### Provided records
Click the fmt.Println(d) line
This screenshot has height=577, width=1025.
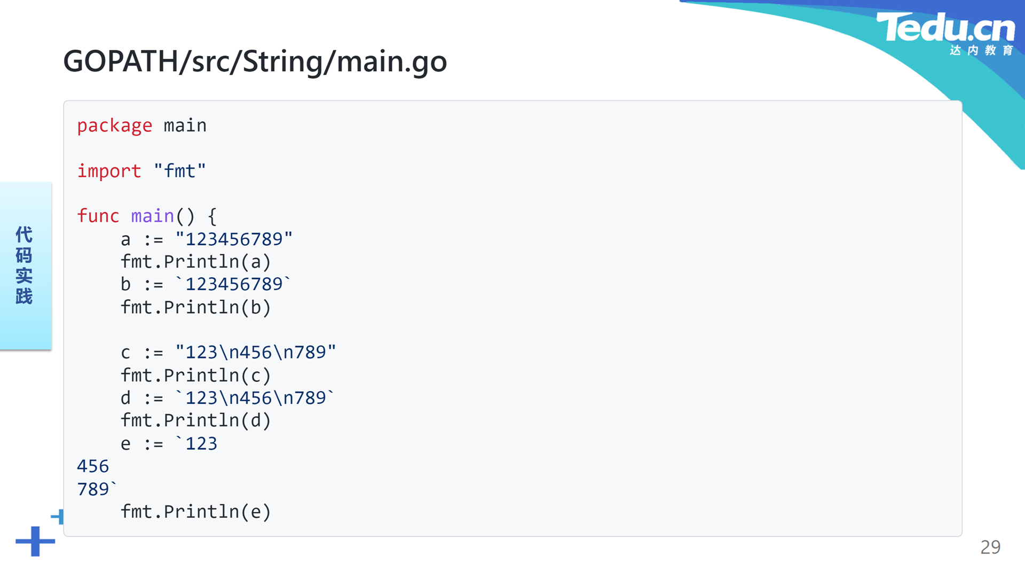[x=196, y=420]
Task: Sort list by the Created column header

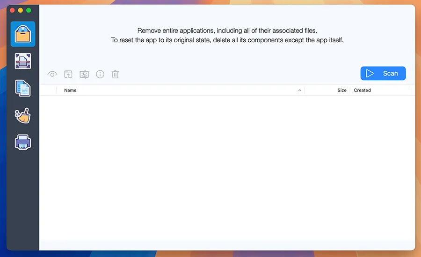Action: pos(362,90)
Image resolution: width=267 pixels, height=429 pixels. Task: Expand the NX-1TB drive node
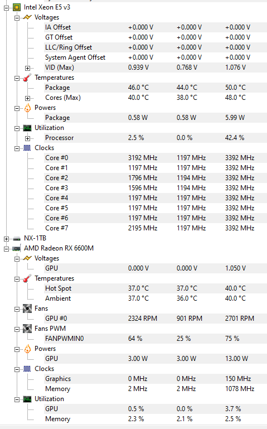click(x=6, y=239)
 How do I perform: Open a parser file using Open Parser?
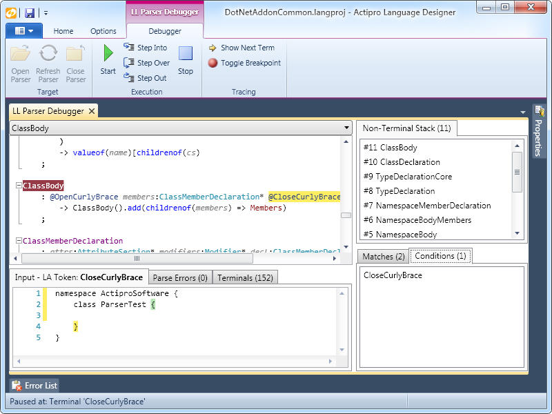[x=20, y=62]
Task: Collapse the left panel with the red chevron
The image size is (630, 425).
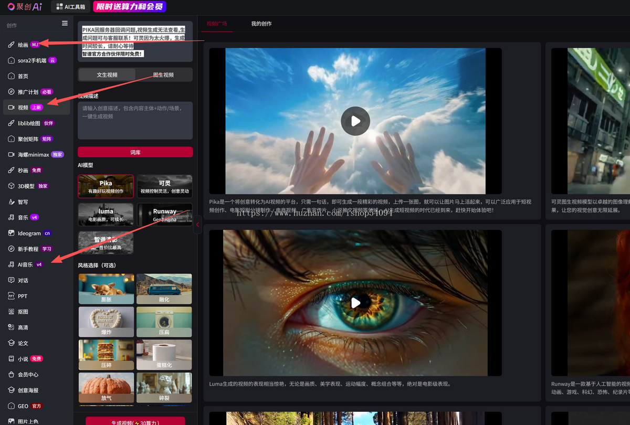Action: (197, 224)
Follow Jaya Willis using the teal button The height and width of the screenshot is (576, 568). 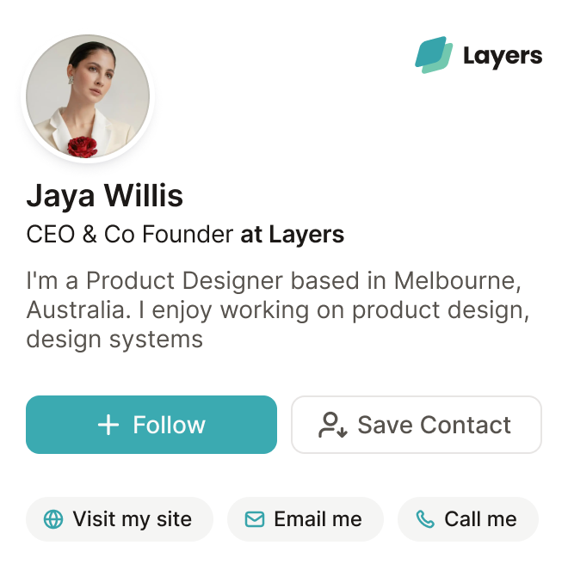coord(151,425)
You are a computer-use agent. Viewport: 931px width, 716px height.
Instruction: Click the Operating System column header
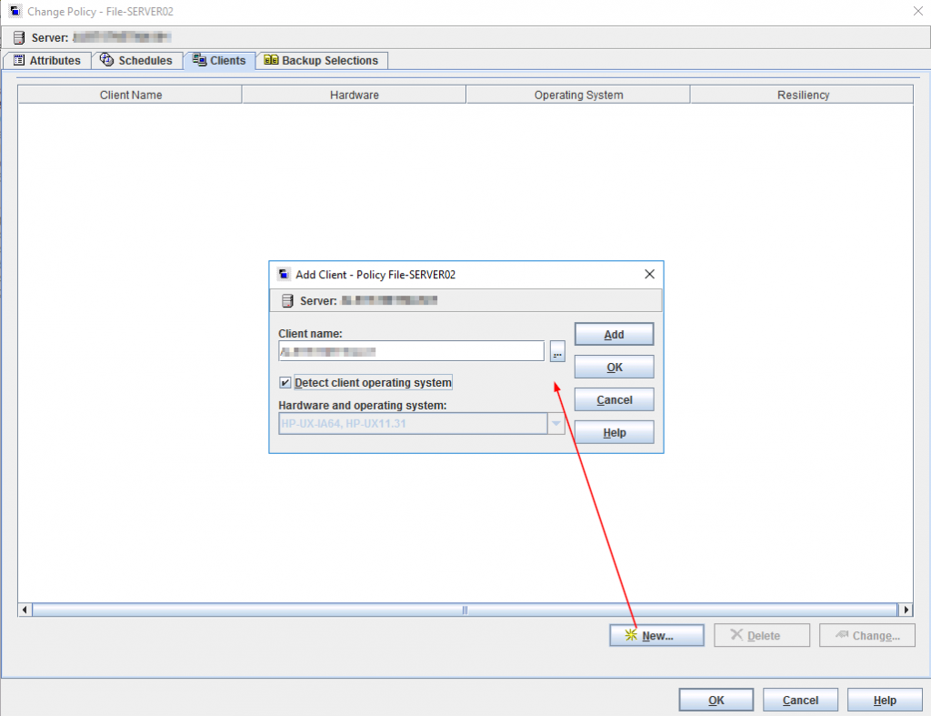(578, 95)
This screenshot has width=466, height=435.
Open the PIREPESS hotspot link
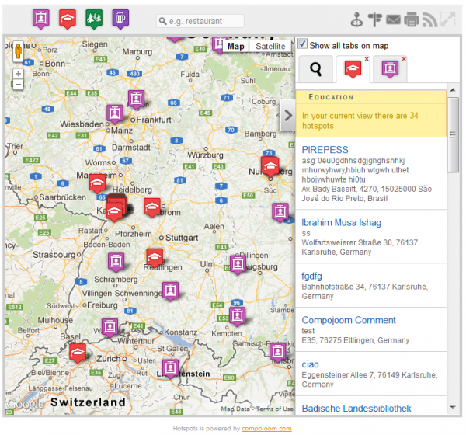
* * *
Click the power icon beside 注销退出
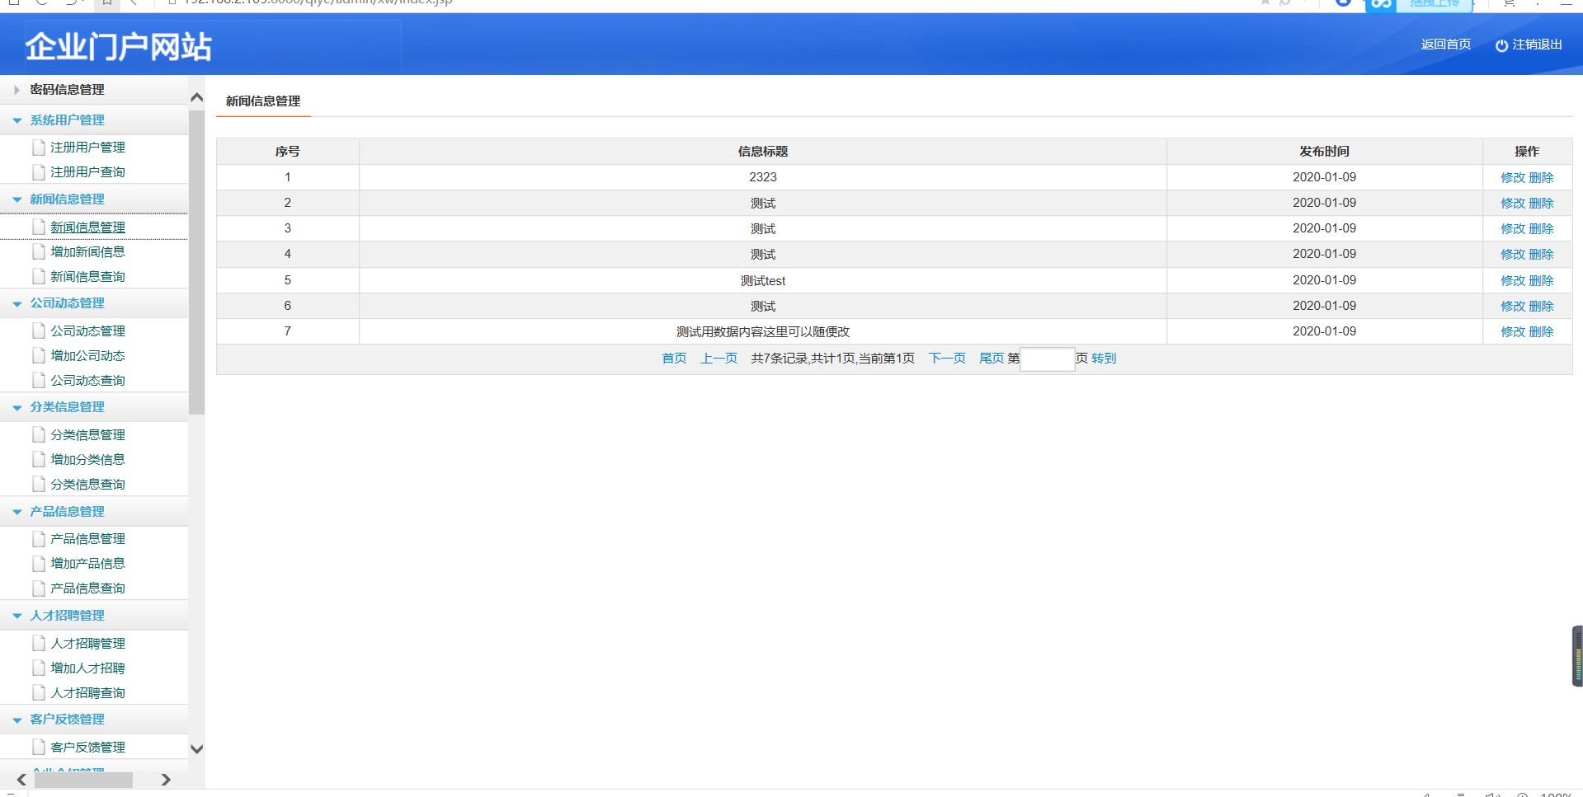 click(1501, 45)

### What is expected
Reproduce exactly, with no pictures, the lines above from the one holding "You are a computer-use" to the one holding "Open the PIREPESS hotspot link", inclusive.

### Exercise result
You are a computer-use agent. Viewport: 931px width, 716px height.
Instruction: Click the Operating System column header
(578, 95)
This screenshot has width=466, height=435.
Open the PIREPESS hotspot link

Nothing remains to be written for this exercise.